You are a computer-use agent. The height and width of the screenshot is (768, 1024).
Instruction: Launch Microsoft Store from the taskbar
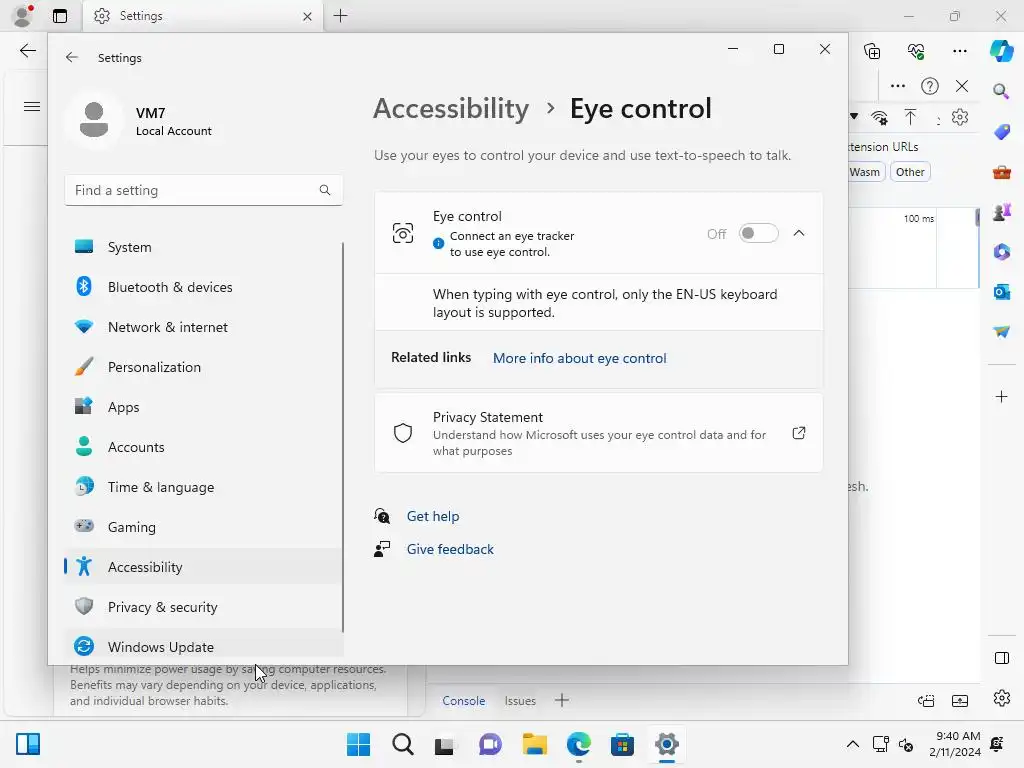623,744
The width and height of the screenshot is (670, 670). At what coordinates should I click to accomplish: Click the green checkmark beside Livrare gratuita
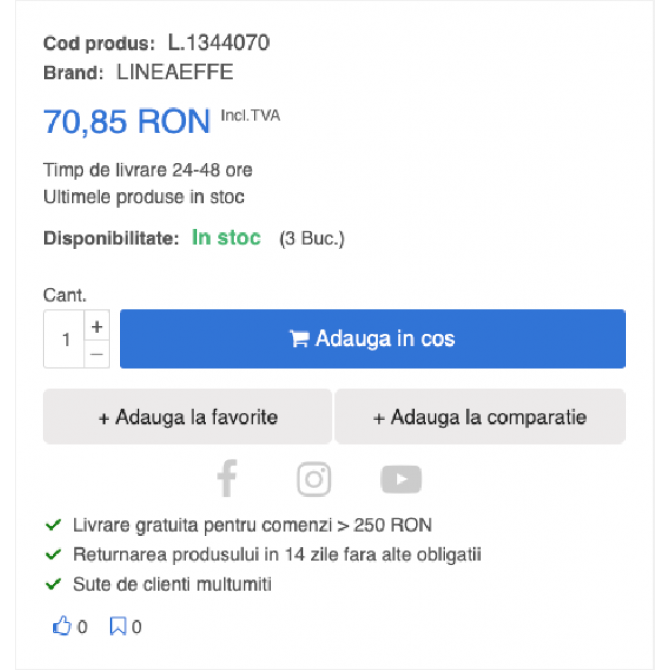coord(53,525)
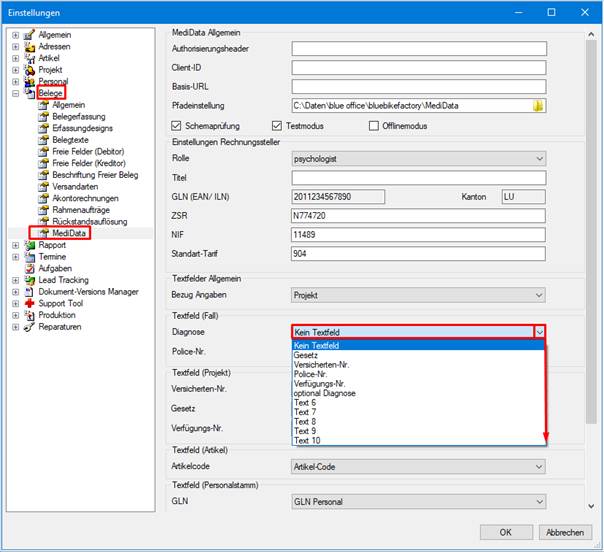Click the red Support Tool icon

[29, 304]
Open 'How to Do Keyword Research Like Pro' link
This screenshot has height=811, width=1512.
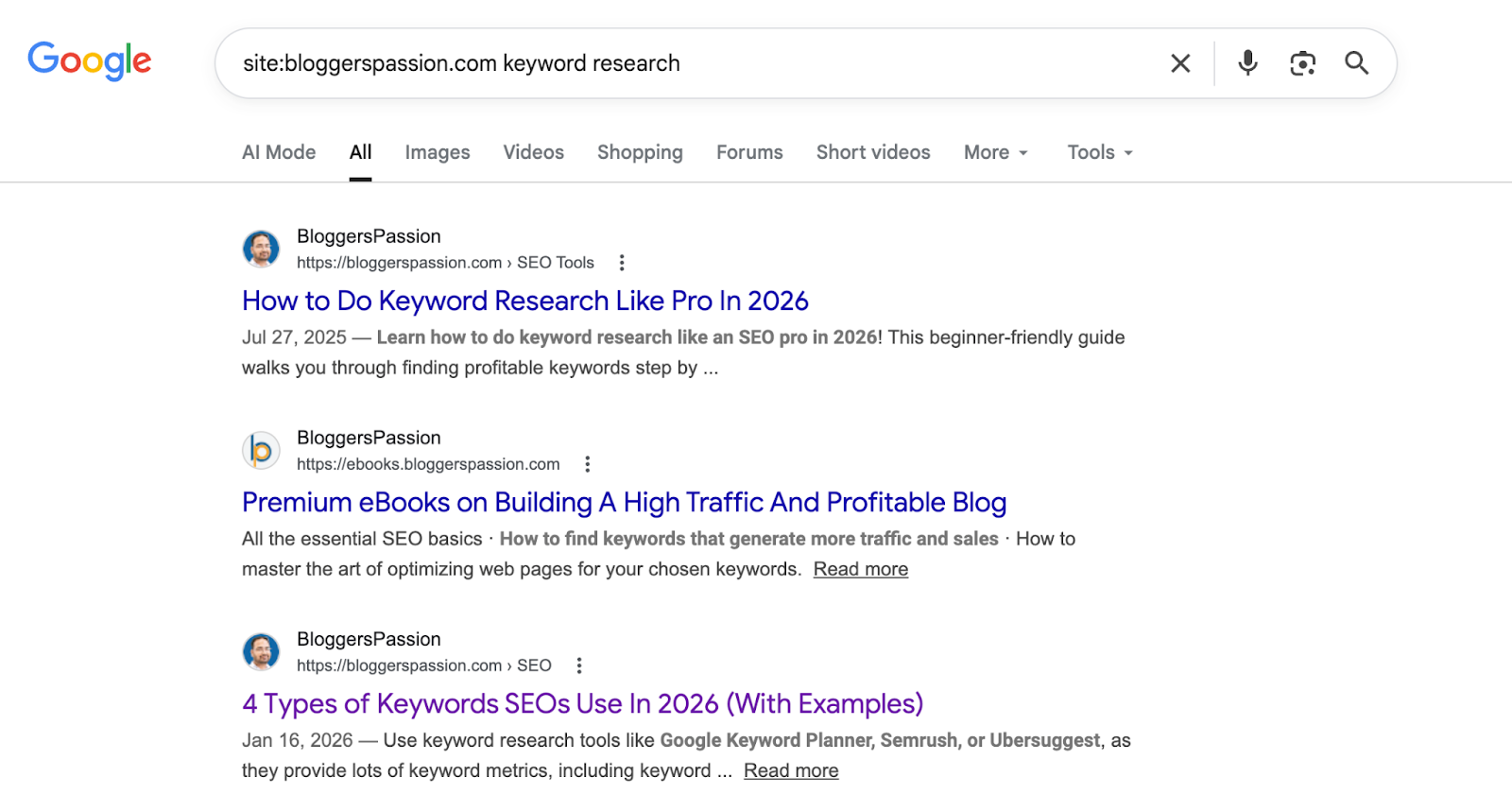pyautogui.click(x=524, y=301)
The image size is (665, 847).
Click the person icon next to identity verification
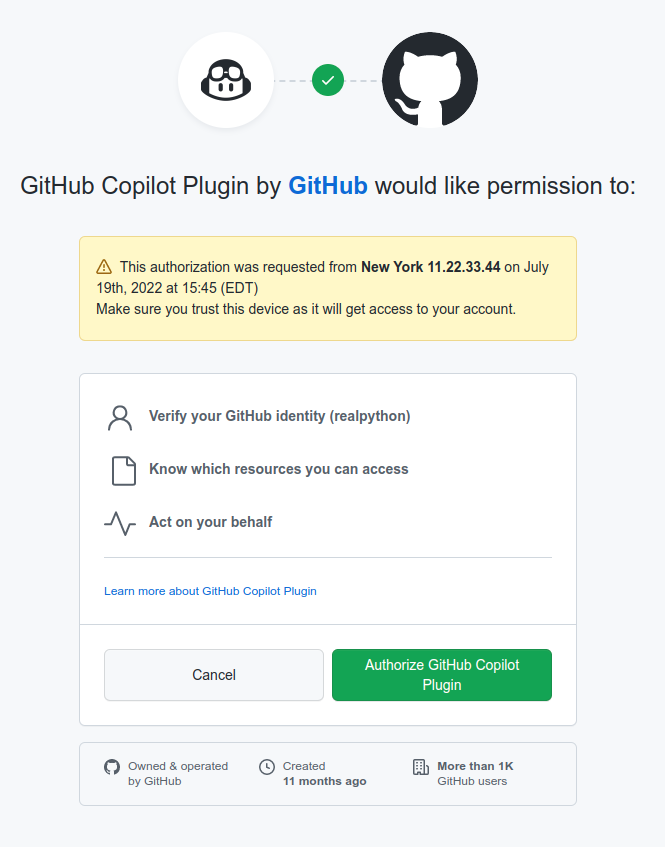[120, 416]
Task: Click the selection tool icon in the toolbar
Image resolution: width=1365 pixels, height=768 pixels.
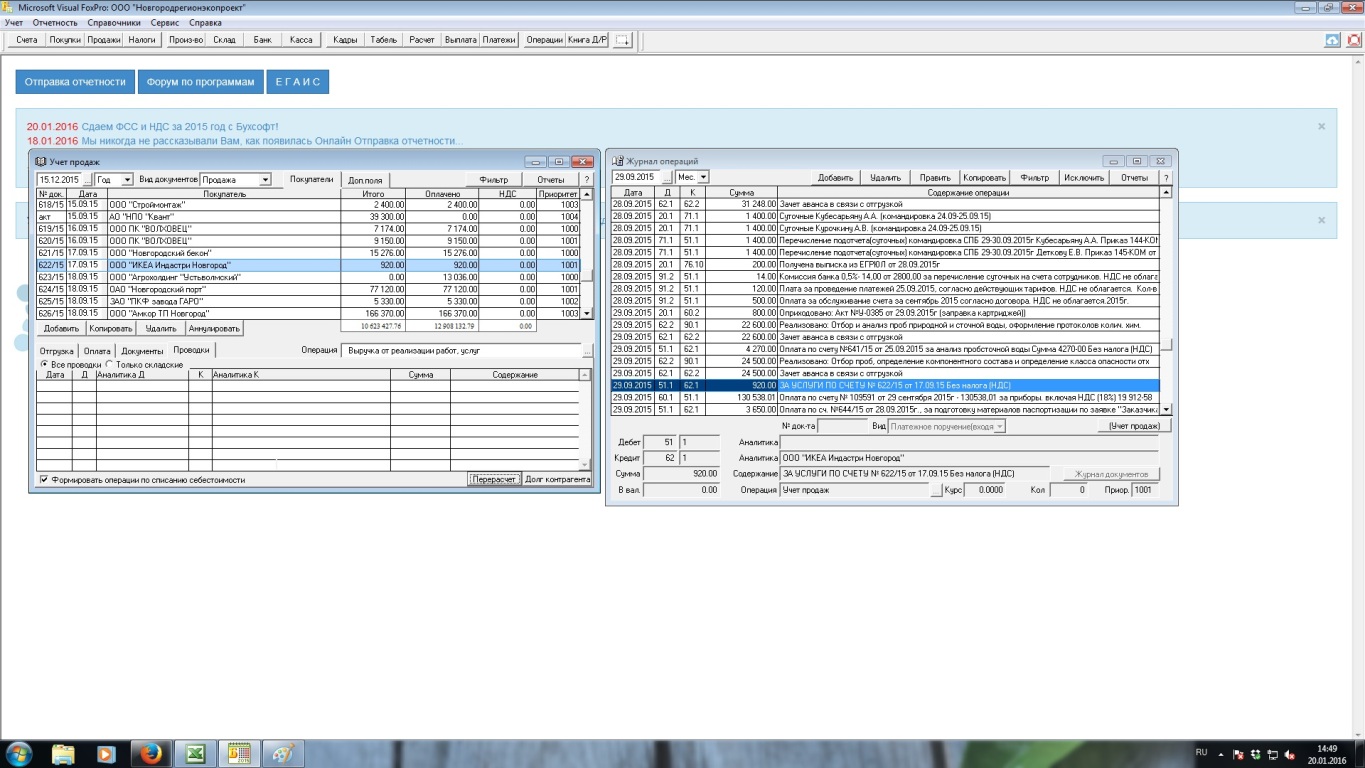Action: click(x=623, y=40)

———

Exercise brief: Your task is to restate word for word the lines from the one containing "The width and" through the last line of the data, both ends included, with no pictures.

Result:
The width and height of the screenshot is (670, 670). At what coordinates should I click to accomplish: Click the green checkmark beside Livrare gratuita
coord(53,525)
Click the red Support Tool icon

[29, 304]
Open 'How to Do Keyword Research Like Pro' link
This screenshot has height=811, width=1512.
pyautogui.click(x=524, y=301)
The image size is (665, 847).
Click the person icon next to identity verification
[120, 416]
Task: Click the selection tool icon in the toolbar
Image resolution: width=1365 pixels, height=768 pixels.
Action: click(x=623, y=40)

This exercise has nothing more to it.